Henfil jamais afastou-se do Pasquim. Reaparecia quando menos se esperava. O jornal seguia em instável equilíbrio, como se a qualquer minuto pudesse despencar da corda bamba. Já não pontificava sozinho na imprensa alternativa, pois tinham aparecido o Opinião, o Movimento e o EX para dividir os leitores progressistas. No Pasquim Henfil publicou, em capítulos semanais, os relatos dos dois anos em que viveu em Nova York e da épica viagem à China. Lá criou tipos famosos como o Delegado Flores (um policial que protegia os oprimidos e reprimia os corruptos). Em abril de 1976, lançou Ubaldo, o Paranóico, que refletia os medos coletivos na lúgubre atmosfera de perseguições e violências praticadas pelo governo do general Geisel contra organizações de esquerda, notadamente o Partido Comunista Brasileiro (PCB) e o Partido Comunista do Brasil (PC do B).
Em 1978, Henfil reaqueceu as vendas do semanário ao abrir polêmica com os baianos Caetano Veloso, Gilberto Gil e Glauber Rocha, aos quais acusava de “alienados” por externarem simpatias, em maior ou menor grau, com a abertura “lenta, gradual e segura” do general Geisel. Na contenda, Henfil cunhou a expressão “patrulha odara” como contraponto às “patrulhas ideológicas”, expressão usada pelo cineasta Cacá Diegues para definir o que ele considerava equívocos de esquerda patrocinados pelo sectarismo ideológico.
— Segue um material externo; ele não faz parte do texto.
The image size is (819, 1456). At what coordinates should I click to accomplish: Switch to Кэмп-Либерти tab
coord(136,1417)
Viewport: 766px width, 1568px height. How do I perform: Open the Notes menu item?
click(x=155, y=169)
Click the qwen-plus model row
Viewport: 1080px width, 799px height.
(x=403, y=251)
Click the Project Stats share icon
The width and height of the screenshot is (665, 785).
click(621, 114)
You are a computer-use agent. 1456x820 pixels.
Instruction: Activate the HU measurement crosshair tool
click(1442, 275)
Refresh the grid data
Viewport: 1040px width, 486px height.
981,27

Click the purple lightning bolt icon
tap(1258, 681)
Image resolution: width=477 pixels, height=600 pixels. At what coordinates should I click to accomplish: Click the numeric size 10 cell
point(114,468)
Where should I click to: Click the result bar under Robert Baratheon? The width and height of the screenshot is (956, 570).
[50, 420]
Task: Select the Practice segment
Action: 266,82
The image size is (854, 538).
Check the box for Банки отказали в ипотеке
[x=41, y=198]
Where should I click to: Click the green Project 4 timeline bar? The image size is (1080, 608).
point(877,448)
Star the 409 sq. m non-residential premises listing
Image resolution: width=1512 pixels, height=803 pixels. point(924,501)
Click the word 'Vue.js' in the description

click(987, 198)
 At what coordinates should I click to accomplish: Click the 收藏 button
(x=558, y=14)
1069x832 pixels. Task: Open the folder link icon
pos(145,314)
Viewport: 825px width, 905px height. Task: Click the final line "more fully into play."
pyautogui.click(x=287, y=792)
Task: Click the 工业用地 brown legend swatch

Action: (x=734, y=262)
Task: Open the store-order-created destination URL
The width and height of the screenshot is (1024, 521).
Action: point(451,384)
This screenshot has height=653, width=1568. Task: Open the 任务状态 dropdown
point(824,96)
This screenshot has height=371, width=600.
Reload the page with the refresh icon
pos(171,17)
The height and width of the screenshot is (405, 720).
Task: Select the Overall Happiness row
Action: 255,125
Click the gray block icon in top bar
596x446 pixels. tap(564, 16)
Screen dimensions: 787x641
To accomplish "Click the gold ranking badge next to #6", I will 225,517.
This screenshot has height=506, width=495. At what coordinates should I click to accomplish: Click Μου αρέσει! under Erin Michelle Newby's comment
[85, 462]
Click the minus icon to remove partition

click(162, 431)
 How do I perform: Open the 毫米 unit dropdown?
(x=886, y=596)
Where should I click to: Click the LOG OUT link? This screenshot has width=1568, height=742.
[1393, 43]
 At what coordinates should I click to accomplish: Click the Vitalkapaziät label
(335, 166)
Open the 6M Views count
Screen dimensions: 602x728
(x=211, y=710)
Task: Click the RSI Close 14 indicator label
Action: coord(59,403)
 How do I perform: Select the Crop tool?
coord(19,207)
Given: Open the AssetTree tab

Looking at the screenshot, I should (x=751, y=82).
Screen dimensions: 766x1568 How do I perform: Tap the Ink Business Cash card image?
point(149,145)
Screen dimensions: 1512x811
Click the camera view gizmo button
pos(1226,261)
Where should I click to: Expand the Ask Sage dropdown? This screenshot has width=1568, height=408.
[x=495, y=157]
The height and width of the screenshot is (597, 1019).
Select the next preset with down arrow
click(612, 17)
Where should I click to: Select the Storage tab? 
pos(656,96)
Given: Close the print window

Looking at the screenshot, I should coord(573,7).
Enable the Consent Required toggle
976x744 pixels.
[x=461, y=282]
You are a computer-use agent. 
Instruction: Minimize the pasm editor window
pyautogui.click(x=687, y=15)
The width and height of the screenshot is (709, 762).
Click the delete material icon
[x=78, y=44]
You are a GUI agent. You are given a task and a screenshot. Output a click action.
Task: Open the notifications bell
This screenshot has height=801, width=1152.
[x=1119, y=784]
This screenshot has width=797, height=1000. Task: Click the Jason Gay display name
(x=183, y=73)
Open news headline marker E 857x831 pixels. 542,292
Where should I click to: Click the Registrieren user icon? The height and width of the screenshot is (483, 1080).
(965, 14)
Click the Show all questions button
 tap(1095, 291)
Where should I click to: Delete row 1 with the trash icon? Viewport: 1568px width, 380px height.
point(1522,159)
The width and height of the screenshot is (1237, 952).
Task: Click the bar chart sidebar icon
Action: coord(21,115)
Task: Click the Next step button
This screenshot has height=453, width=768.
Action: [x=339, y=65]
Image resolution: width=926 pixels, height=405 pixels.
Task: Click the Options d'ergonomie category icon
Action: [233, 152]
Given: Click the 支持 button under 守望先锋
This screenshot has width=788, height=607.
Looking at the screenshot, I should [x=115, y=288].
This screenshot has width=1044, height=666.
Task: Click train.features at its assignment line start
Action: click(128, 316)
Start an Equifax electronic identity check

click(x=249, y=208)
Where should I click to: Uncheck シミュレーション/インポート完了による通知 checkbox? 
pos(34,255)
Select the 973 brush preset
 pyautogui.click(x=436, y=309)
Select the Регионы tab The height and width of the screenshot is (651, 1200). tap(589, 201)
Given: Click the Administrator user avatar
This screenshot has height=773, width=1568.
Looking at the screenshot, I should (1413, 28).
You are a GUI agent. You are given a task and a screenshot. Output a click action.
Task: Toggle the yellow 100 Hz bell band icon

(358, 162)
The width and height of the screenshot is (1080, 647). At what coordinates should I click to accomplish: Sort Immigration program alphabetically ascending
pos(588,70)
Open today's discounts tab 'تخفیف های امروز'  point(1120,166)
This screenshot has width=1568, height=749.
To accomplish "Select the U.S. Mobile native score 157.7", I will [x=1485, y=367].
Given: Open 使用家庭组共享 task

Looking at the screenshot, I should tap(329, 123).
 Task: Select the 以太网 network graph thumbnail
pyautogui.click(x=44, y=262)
Os patrulheiros odaras exigiam criações apolíticas e atitudes escapistas.
Nas páginas do Pasquim, Henfil participou das memoráveis campanhas pela anistia ampla, geral e irrestrita, pelo restabelecimento das eleições diretas para governadores e pela convocação da Assembléia Nacional Constituinte. E defendeu a criação de um partido de esquerda combativo e ético, tendo sido depois um dos fundadores do Partido dos Trabalhadores (PT), ao lado de seu amigo Luiz Inácio Lula da Silva e outros companheiros.
A agonia final do Pasquim, na segunda metade da década de 1980, coincidiu com a doença e a morte de Henfil, por complicações decorrentes da Aids, depois de contrair o vírus HIV em transfusões de sangue exigidas por sua condição de hemofílico. Nos derradeiros anos, o ganha-pão de Henfil vinha das charges que publicava diariamente em O Globo e O Estado de S. Paulo. Por ironia, empregos em jornalões que sempre combatera ideologicamente – e nos quais procurou, a todo custo, preservar os conteúdos críticos de seus desenhos.
A eventual válvula de escape era o combalido Pasquim, no qual publicou uma de suas últimas tiras, tão reveladora da genuína rebeldia que caracteriza seu extraordinário legado. Baixinho e Cumprido caminham juntos. Cumprido discursa: “Meu papel histórico é estancar o pus dos sofredores, absorver o sangue dos injustiçados.” Baixinho vira-lhe as costas, rebatendo: “Isto não é um papel histórico, isto é um Modess…”

* Este texto é uma versão revista e condensada de capítulo de meu livro O rebelde do traço: a vida de Henfil (José Olympio, 1996).